Here's "Verse 3", the next in a series of small collages that seem to be an irresistable byproduct of working on the Zero Sum Art Project. As with 1 & 2, Verse 3 is being sold on eBay, where you will find more information about how the image is put together and a detail of the collaged and painted surface.
Of course, "Verse 3" quotes an extremely famous photograph. There are three photographs that date from my early childhood that are indelibly burned into my mental image bank, this one being the street execution of a Viet Cong officer photographed by Eddie Adams in 1968.
Eddie Adams, 1968
As I was working with that collage, I started thinking about the lasting power of those 3 photographs from the Vietnam war. Though the subject matter is horrific, their strength is also that of the crafted image.
John Filo, 1970
There's a bunch of reasons why this photo by John Filo won a Pulitzer Prize, while
this one is relatively unknown, and the grieving figure of Mary Ann Vecchio is only one of them. It must be a terribly strange and awkward feeling to be witnessing a tragedy and on some level know that you just put together a fantastic image.
Huynh Cong "Nick" Ut, 1972
And the third image from that time that I can't escape, and that I no doubt share with many of you out there, is of course this one from 1972 of the terrified children escaping the napalm.
I've been thinking about how different those three photographs are from so much of the imagery we are seeing these days. Partly we have the dilemma of the journalists being embedded with the troops, and a much greater awareness by the military of the need to control the images being released in the media. Digital technology is also a major change - the most potent images coming out of our current conflicts are those captured with cell phones and portable digital cameras.
The Abu Ghraib photos come foremost to mind. But these photos are snapshots of atrocities, souvenirs of violence. The story they are telling includes an element of "hey, look what I just did". We can't empathize with the photographer, so our horror is doubled, at both the atrocity portrayed and the motives of the photographer. We're looking at trophies instead of journalism.

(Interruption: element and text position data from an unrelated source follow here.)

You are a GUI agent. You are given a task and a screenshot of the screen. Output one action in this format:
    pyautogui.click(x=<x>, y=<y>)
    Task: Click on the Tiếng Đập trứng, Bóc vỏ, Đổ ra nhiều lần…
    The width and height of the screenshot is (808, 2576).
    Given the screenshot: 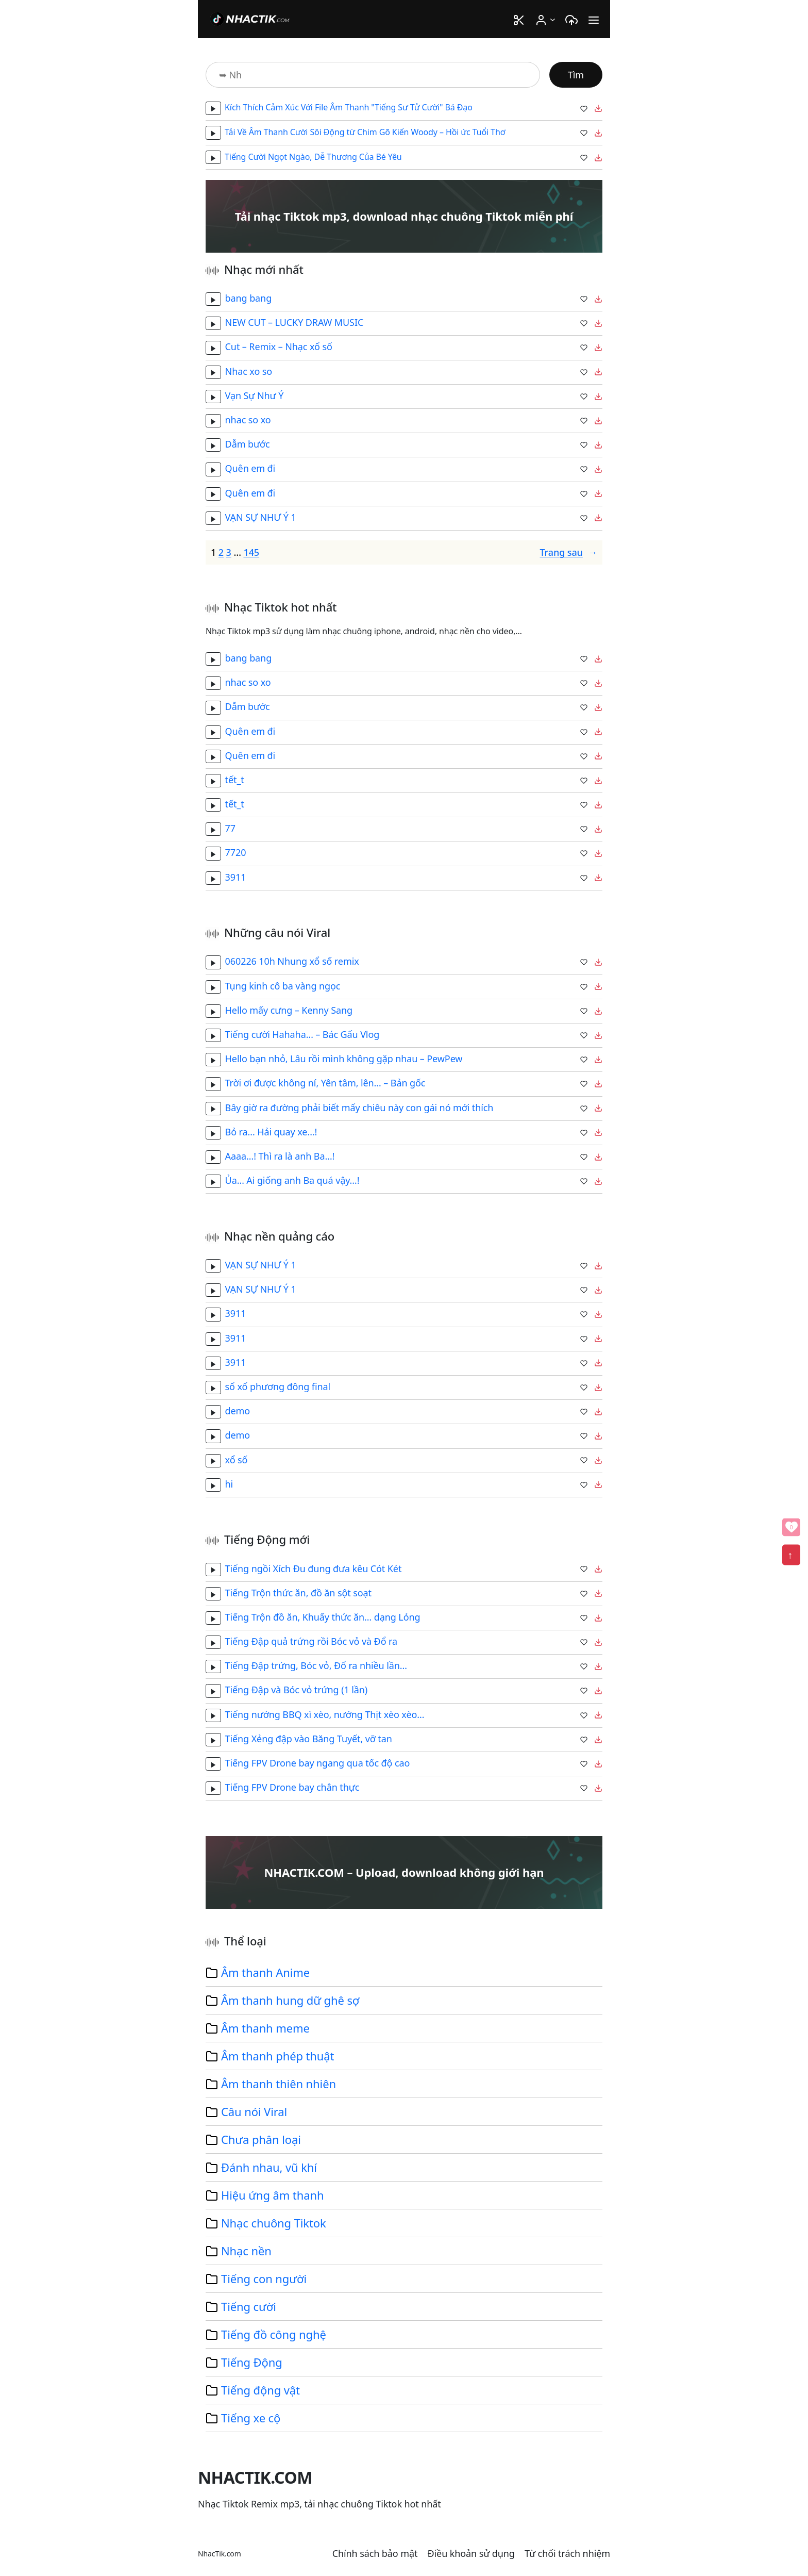 What is the action you would take?
    pyautogui.click(x=316, y=1665)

Of all of those horrible photographs, this hooded figure had to become the iconic image. It could be straight out of Goya's "Disasters of War".
"No More", etching from the series The Disasters of War by Francisco de Goya, 1810–14
Looking at those etchings from almost 200 years ago, and holding them up to what we're seeing today, it's awfully hard to believe that we're really capable of learning anything.
1 comment:
FYI, The Tet Viet Cong axe murdered the colonels relatives-crime of passion by colonel -not execution.
FYI, The South Vietnamese FAC called in an air strike incorrectly to South Vietnamese air crews who incorrectly napalmed their own friendly village.
Americans were not involved.
Both Photographers will tell you same.